The ASX200 fell over 0.5% yesterday courtesy of some broad-based weakness, by the close over 70% of the main board closed lower with all 11 sectors retreating. The main mover on the day was AGL Energy (AGL) which tumbled -10.33% following a weak 1H result and downgrade to full-year guidance, a disappointing combination however overall it was a fairly quiet session that again saw the index traverse the psychological 7500 area.
- Last year saw the ASX rally into April before experiencing a decent correction as bond yields soared to multi-month highs, at this stage, we feel 2023 might take longer to deliver the next meaningful swing as central banks feel likely to be unwavering towards the stance on inflation, at least for now.

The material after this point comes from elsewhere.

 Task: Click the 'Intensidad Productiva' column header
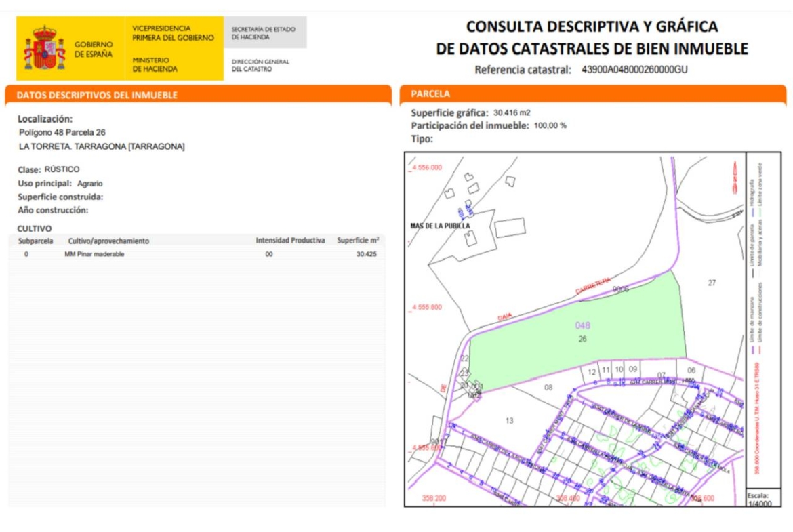click(x=290, y=241)
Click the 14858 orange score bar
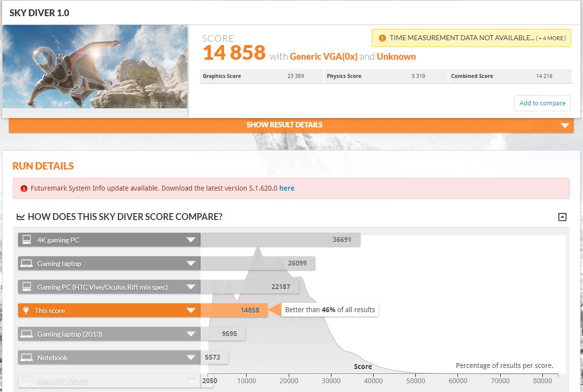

Interestingly after discussing yesterday, 1000’s of people are losing their jobs, just as the RBA and Fed become increasingly hawkish, we saw Disney (DIS US) report their quarterly result after the US close yesterday, the stock was up (we own) after the release which included news that they were cutting 7,000 jobs – other major examples in 2023 have been Dell 6,500, PayPal 2,000, Zoom 1,300, IBM 3,900, Spotify 6,600, Alphabet (Google) 12,000, Microsoft 10,000, Amazon.com 18,000, Salesforce 7,000 and Goldman Sachs 3,200 – not a hard trend to identify!
- Central banks keep quoting strong employment numbers as the main reason allowing them to keep hiking, MM believes they will need a fresh line in the sand sooner rather than later.
US indices slipped into Friday as bullish exhaustion was in the air after an early +1% rally reversed lower following recessionary signals from bonds, ongoing hawkish commentary from the Fed and an increase in bullishness from retail investors i.e. the latter is often used as a contrarian indicator. Most pundits are calling the Fed funds rate to top out around 5% but option traders are increasingly placing bets targeting 6%! The S&P500 finished the day -0.8% with the SPI Futures pointing to a -0.35% dip this morning.
- The US 2-year yield is now exceeding the 10-years by the greatest amount since the 1980’s, such inversion very often precedes a recession.